Collected data
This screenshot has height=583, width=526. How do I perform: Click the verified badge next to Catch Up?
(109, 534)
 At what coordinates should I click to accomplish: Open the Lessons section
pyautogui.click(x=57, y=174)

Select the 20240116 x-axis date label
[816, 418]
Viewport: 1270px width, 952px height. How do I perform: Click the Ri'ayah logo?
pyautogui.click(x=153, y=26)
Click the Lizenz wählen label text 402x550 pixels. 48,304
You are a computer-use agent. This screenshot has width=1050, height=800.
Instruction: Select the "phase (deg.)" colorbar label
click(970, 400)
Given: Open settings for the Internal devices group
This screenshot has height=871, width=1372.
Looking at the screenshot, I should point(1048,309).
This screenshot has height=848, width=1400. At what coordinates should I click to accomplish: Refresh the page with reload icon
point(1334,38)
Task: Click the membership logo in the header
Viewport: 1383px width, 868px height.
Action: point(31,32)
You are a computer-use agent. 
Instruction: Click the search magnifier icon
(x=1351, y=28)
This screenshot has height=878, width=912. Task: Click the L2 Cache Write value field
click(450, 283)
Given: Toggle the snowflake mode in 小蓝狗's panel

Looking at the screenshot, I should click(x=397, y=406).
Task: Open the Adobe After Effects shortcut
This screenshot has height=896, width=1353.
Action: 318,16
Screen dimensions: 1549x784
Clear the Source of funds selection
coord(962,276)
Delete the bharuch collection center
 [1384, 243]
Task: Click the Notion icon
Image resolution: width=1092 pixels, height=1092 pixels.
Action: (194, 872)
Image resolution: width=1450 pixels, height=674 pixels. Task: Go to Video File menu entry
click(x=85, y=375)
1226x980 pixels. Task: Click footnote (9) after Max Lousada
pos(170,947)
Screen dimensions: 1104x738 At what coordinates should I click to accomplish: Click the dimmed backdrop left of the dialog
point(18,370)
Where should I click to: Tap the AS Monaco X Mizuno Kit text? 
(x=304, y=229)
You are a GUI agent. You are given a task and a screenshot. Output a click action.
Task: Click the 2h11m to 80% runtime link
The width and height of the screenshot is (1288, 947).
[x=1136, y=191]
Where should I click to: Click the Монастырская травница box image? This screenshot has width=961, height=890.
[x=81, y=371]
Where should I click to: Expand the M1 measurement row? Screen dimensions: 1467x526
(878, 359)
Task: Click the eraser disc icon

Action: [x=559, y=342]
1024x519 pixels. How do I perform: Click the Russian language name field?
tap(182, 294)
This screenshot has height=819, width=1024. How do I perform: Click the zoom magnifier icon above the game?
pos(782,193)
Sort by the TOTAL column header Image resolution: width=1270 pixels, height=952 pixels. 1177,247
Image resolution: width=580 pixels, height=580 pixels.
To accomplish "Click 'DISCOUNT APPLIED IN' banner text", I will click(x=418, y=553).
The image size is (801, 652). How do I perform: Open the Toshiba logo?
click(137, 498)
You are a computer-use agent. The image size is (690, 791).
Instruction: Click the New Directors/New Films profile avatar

§ **DIRECTIONS**:
Quote all of the entries above word for word, keeping every line in its original order.

§ **OUTPUT**:
This screenshot has height=583, width=526. How do I perform: Click the verified badge next to Catch Up?
(109, 534)
 At what coordinates should I click to accomplish: Open the Lessons section
pyautogui.click(x=57, y=174)

Select the 20240116 x-axis date label
[816, 418]
Viewport: 1270px width, 952px height. How do I perform: Click the Ri'ayah logo?
pyautogui.click(x=153, y=26)
Click the Lizenz wählen label text 402x550 pixels. 48,304
You are a computer-use agent. This screenshot has width=1050, height=800.
Instruction: Select the "phase (deg.)" colorbar label
click(970, 400)
Given: Open settings for the Internal devices group
This screenshot has height=871, width=1372.
Looking at the screenshot, I should point(1048,309).
This screenshot has height=848, width=1400. At what coordinates should I click to accomplish: Refresh the page with reload icon
point(1334,38)
Task: Click the membership logo in the header
Viewport: 1383px width, 868px height.
Action: point(31,32)
You are a computer-use agent. 
Instruction: Click the search magnifier icon
(x=1351, y=28)
This screenshot has height=878, width=912. Task: Click the L2 Cache Write value field
click(450, 283)
Given: Toggle the snowflake mode in 小蓝狗's panel

Looking at the screenshot, I should click(x=397, y=406).
Task: Open the Adobe After Effects shortcut
This screenshot has height=896, width=1353.
Action: 318,16
Screen dimensions: 1549x784
Clear the Source of funds selection
coord(962,276)
Delete the bharuch collection center
 [1384, 243]
Task: Click the Notion icon
Image resolution: width=1092 pixels, height=1092 pixels.
Action: (194, 872)
Image resolution: width=1450 pixels, height=674 pixels. Task: Go to Video File menu entry
click(x=85, y=375)
1226x980 pixels. Task: Click footnote (9) after Max Lousada
pos(170,947)
Screen dimensions: 1104x738 At what coordinates should I click to accomplish: Click the dimmed backdrop left of the dialog
point(18,370)
Where should I click to: Tap the AS Monaco X Mizuno Kit text? 
(x=304, y=229)
You are a GUI agent. You are given a task and a screenshot. Output a click action.
Task: Click the 2h11m to 80% runtime link
The width and height of the screenshot is (1288, 947).
[x=1136, y=191]
Where should I click to: Click the Монастырская травница box image? This screenshot has width=961, height=890.
[x=81, y=371]
Where should I click to: Expand the M1 measurement row? Screen dimensions: 1467x526
(878, 359)
Task: Click the eraser disc icon

Action: [x=559, y=342]
1024x519 pixels. How do I perform: Click the Russian language name field?
tap(182, 294)
This screenshot has height=819, width=1024. How do I perform: Click the zoom magnifier icon above the game?
pos(782,193)
Sort by the TOTAL column header Image resolution: width=1270 pixels, height=952 pixels. 1177,247
Image resolution: width=580 pixels, height=580 pixels.
To accomplish "Click 'DISCOUNT APPLIED IN' banner text", I will click(x=418, y=553).
The image size is (801, 652). How do I perform: Open the Toshiba logo?
click(137, 498)
You are a computer-use agent. The image size is (690, 791).
Instruction: Click the New Directors/New Films profile avatar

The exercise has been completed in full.